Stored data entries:
- - - - -

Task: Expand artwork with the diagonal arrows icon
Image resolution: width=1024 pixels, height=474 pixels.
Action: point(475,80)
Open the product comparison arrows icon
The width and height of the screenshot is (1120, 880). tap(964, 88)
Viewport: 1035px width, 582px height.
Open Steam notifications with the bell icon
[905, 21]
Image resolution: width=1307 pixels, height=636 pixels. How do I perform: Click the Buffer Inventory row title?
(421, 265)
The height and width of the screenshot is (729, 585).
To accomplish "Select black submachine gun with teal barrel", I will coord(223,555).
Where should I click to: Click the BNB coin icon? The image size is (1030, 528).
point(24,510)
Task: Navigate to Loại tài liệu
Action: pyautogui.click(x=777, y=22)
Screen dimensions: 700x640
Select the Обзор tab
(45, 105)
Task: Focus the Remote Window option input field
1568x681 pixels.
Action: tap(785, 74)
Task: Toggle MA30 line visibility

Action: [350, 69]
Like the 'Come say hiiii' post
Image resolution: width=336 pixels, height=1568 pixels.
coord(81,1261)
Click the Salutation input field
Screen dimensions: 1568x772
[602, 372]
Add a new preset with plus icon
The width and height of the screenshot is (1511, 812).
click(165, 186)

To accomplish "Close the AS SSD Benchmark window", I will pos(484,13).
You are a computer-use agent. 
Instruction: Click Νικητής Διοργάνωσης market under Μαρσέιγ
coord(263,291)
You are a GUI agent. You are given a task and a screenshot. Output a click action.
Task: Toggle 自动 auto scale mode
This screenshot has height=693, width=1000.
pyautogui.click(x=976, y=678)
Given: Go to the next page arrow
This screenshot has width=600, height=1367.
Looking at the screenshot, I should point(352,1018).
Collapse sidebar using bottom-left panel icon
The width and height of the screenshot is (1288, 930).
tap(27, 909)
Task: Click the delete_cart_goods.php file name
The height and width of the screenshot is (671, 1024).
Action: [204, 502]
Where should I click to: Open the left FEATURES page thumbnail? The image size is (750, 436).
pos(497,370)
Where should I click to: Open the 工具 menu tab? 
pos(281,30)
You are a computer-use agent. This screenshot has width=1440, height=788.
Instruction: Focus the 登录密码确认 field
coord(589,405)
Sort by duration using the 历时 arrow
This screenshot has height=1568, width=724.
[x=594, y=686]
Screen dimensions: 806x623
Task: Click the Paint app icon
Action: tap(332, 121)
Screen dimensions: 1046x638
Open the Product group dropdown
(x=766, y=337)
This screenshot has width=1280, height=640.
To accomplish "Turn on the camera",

- - - - -

DIRECTIONS FOR THIS TASK: Every entry needs to be written out again, exactly as given.

ANSWER SPACE:
Task: Expand artwork with the diagonal arrows icon
Image resolution: width=1024 pixels, height=474 pixels.
Action: point(475,80)
Open the product comparison arrows icon
The width and height of the screenshot is (1120, 880). tap(964, 88)
Viewport: 1035px width, 582px height.
Open Steam notifications with the bell icon
[905, 21]
Image resolution: width=1307 pixels, height=636 pixels. How do I perform: Click the Buffer Inventory row title?
(421, 265)
The height and width of the screenshot is (729, 585).
To accomplish "Select black submachine gun with teal barrel", I will coord(223,555).
Where should I click to: Click the BNB coin icon? The image size is (1030, 528).
point(24,510)
Task: Navigate to Loại tài liệu
Action: pyautogui.click(x=777, y=22)
Screen dimensions: 700x640
Select the Обзор tab
(45, 105)
Task: Focus the Remote Window option input field
1568x681 pixels.
Action: tap(785, 74)
Task: Toggle MA30 line visibility

Action: [350, 69]
Like the 'Come say hiiii' post
Image resolution: width=336 pixels, height=1568 pixels.
coord(81,1261)
Click the Salutation input field
Screen dimensions: 1568x772
[602, 372]
Add a new preset with plus icon
The width and height of the screenshot is (1511, 812).
click(165, 186)

To accomplish "Close the AS SSD Benchmark window", I will pos(484,13).
You are a computer-use agent. 
Instruction: Click Νικητής Διοργάνωσης market under Μαρσέιγ
coord(263,291)
You are a GUI agent. You are given a task and a screenshot. Output a click action.
Task: Toggle 自动 auto scale mode
This screenshot has height=693, width=1000.
pyautogui.click(x=976, y=678)
Given: Go to the next page arrow
This screenshot has width=600, height=1367.
Looking at the screenshot, I should point(352,1018).
Collapse sidebar using bottom-left panel icon
The width and height of the screenshot is (1288, 930).
tap(27, 909)
Task: Click the delete_cart_goods.php file name
The height and width of the screenshot is (671, 1024).
Action: [204, 502]
Where should I click to: Open the left FEATURES page thumbnail? The image size is (750, 436).
pos(497,370)
Where should I click to: Open the 工具 menu tab? 
pos(281,30)
You are a computer-use agent. This screenshot has width=1440, height=788.
Instruction: Focus the 登录密码确认 field
coord(589,405)
Sort by duration using the 历时 arrow
This screenshot has height=1568, width=724.
[x=594, y=686]
Screen dimensions: 806x623
Task: Click the Paint app icon
Action: tap(332, 121)
Screen dimensions: 1046x638
Open the Product group dropdown
(x=766, y=337)
This screenshot has width=1280, height=640.
To accomplish "Turn on the camera",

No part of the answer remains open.